Thankfully, the core of the story is just too strong for things to ever go off the rails. Additionally, the introduction of Mbatha-Raw is aces, her character a key figure in Miss Sloane’s plans to take down the gun lobby, their emotionally complicated interactions becoming the core component around which much of the main storyline revolves around. I’m being purposefully vague because, while it’s not much of a spoiler to talk about what happens between the two women, personally I was so overjoyed by their scenes together I just don’t want to risk revealing anything about what happens no matter how minor. Seeing Mbatha-Raw and Chastain share the screen is virtual perfection, the two hugely talented actresses displaying a transfixing chemistry that’s undeniably awesome and painfully authentic.
Speaking of awesome, I can’t think of a better adjective to describe what Chastain accomplishes as Elizabeth Sloane. The fiery actress is every bit as amazing as she has ever been, and this includes her Oscar-nominated turns in The Help and Zero Dark Thirty. The key component to Miss Sloane has to do with why she turns down working for the gun lobby and instead chooses to battle against them, Chastain doing a superb job of making it obvious to the observant viewer why she makes this decision.

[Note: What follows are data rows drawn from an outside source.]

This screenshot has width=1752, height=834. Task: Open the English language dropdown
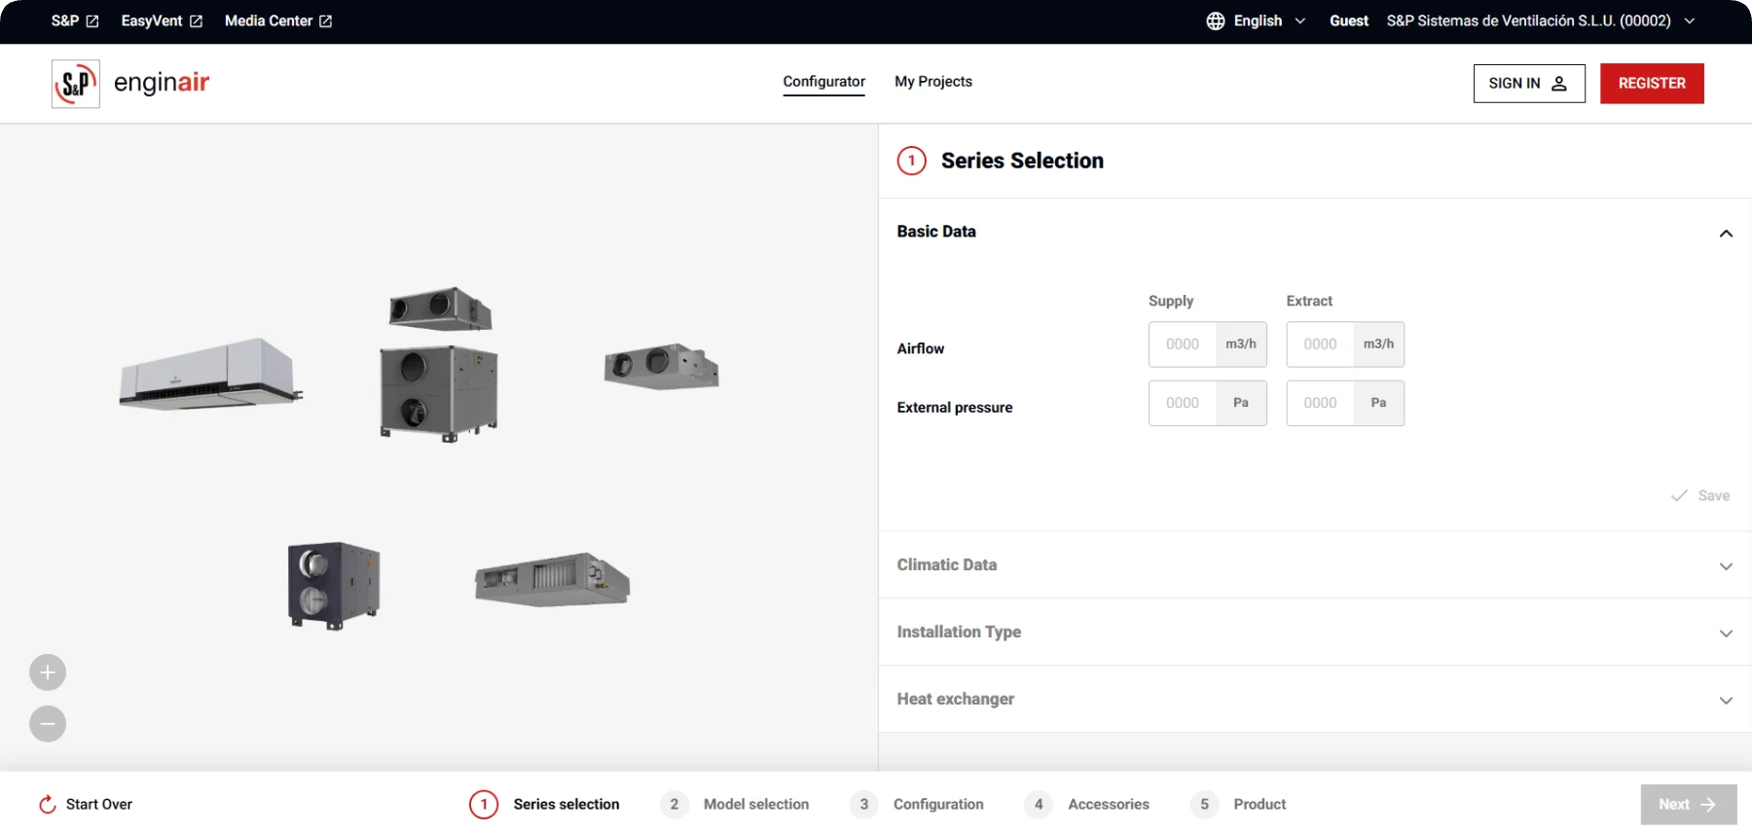click(1257, 21)
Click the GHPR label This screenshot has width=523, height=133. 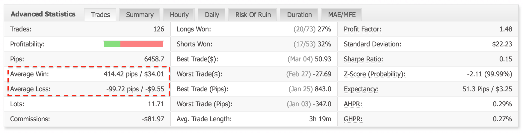353,119
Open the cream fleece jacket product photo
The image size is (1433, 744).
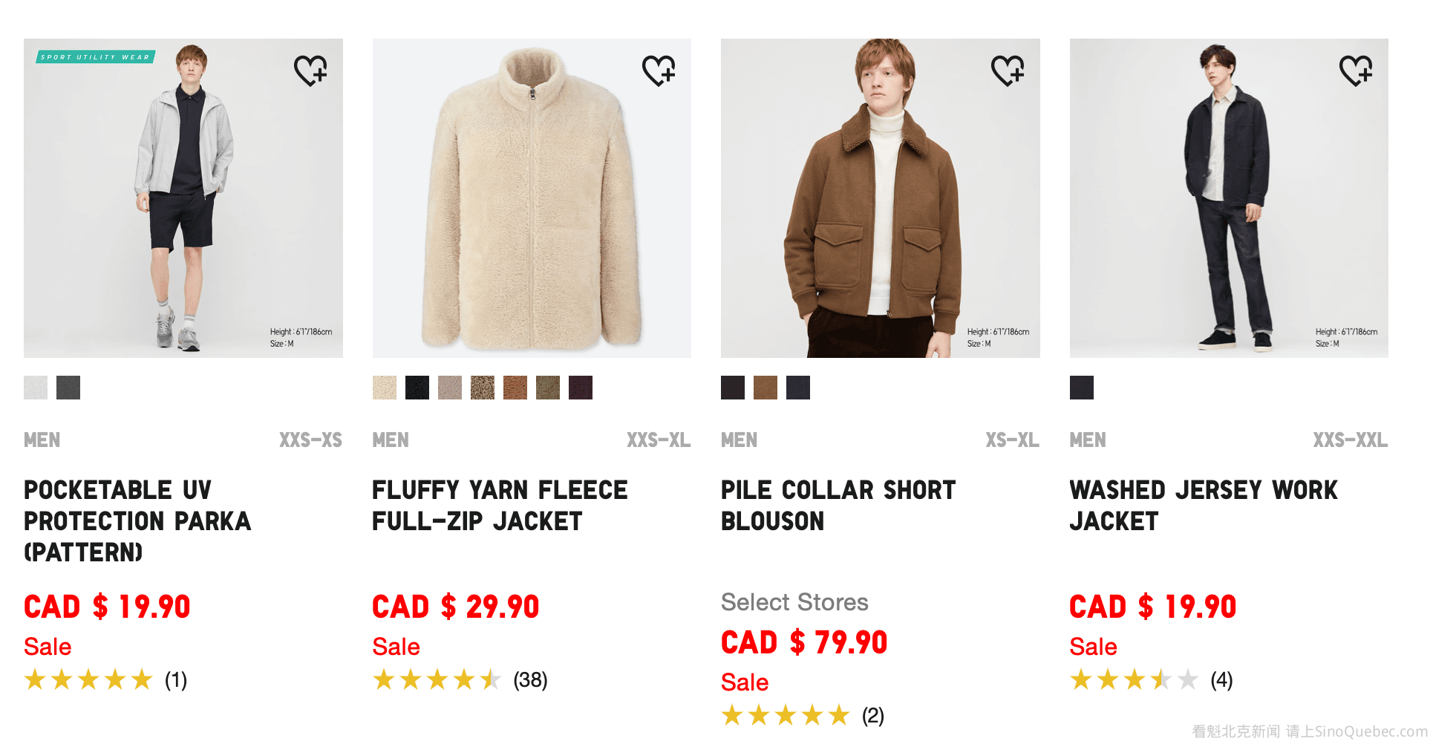tap(532, 198)
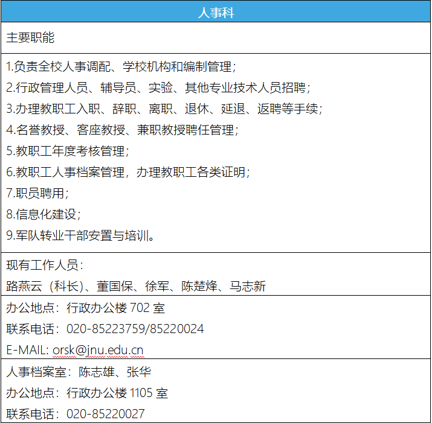432x423 pixels.
Task: Click the 职员聘用 line
Action: (37, 193)
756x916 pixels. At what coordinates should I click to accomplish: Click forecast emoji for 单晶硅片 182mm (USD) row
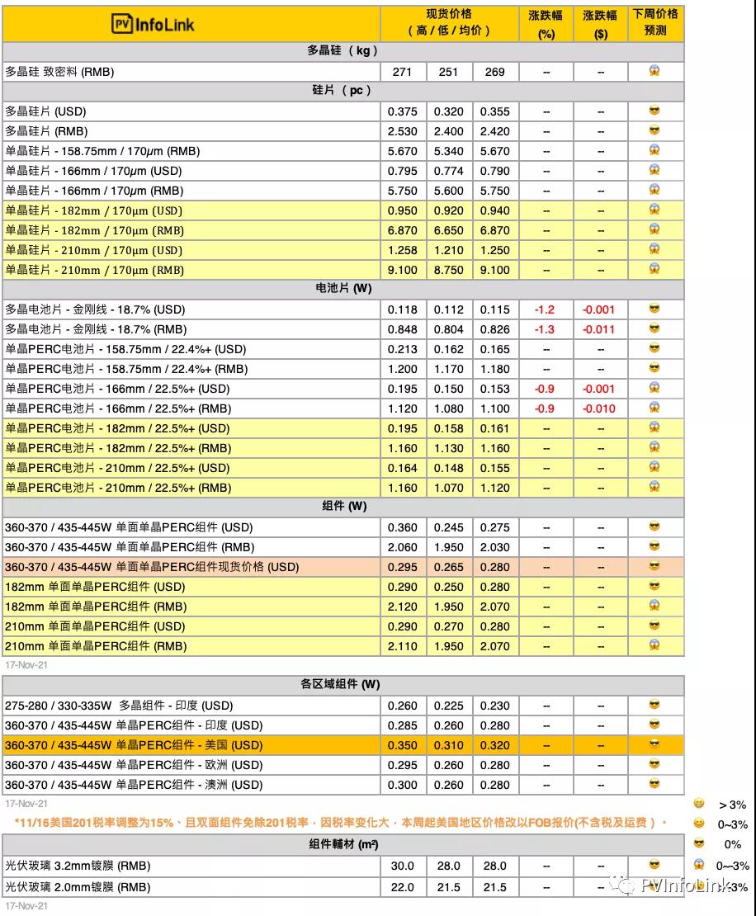(654, 210)
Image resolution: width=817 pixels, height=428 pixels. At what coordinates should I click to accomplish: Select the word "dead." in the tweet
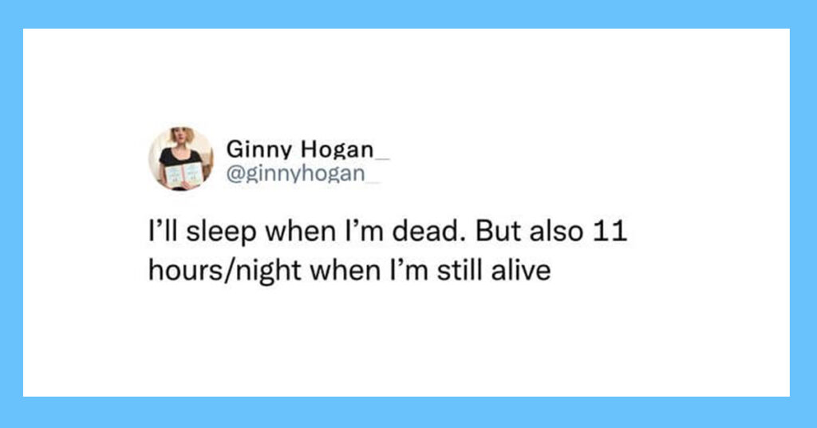click(x=428, y=231)
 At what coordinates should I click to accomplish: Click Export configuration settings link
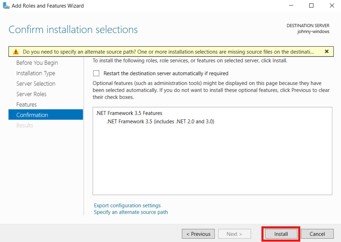[127, 205]
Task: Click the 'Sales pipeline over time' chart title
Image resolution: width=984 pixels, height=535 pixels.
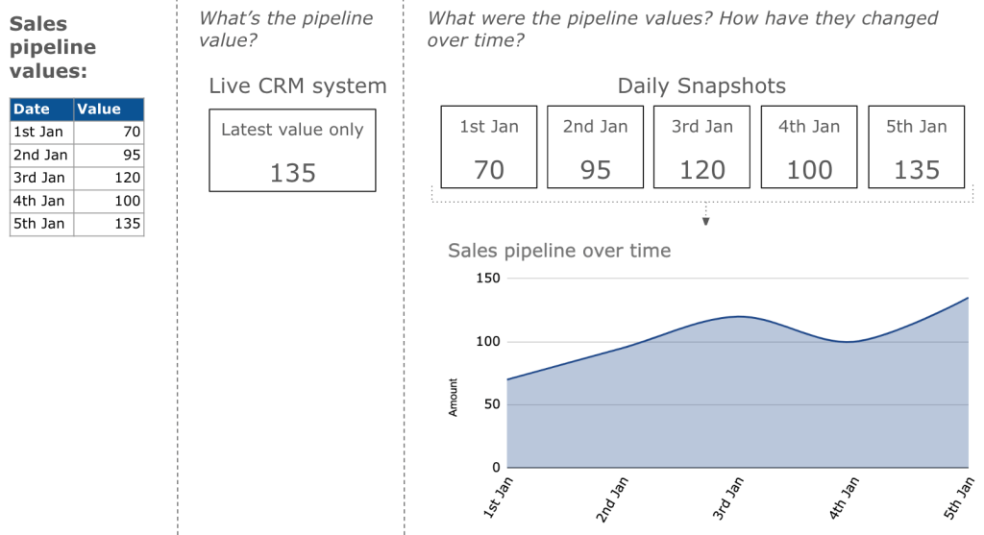Action: point(559,251)
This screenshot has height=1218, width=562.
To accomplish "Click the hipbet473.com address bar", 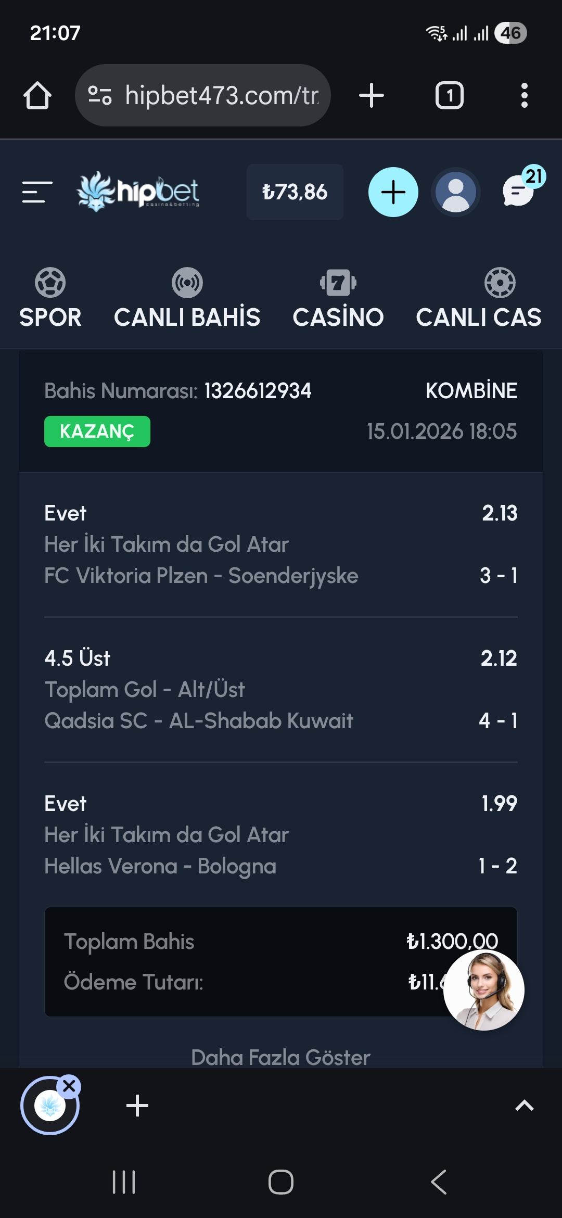I will click(203, 96).
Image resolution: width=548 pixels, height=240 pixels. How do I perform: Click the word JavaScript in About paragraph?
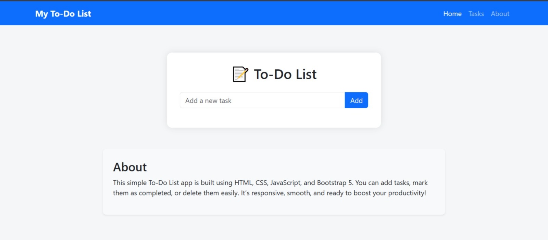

The multifaceted mechanics of the performance are just astonishing, and even when the movie stumbles or loses its way the actress keeps the engine running relatively smoothly thanks in large part to her mesmerizing genius.
As sharp as the script’s teeth might be, I can’t say I was all that surprised about where things ended up. To Madden and Perera’s mutual credit, both are more than willing to rip at the jugular, taking things to places that are as uncomfortable as they are absorbing. But the pair are also captives of the genre dynamics in which they have chosen to utilize, and while both are doing their best Sidney Lumet and Paddy Chayefsky impersonations that doesn’t mean their motion picture has the power, grace or authority of something like Network or The Hospital. But Miss Sloane tells a story that feels like it was ripped right out of yesterday’s headlines, that coupled with Chastain’s magnificence helping make the film a gripping spellbinder worth seeking out.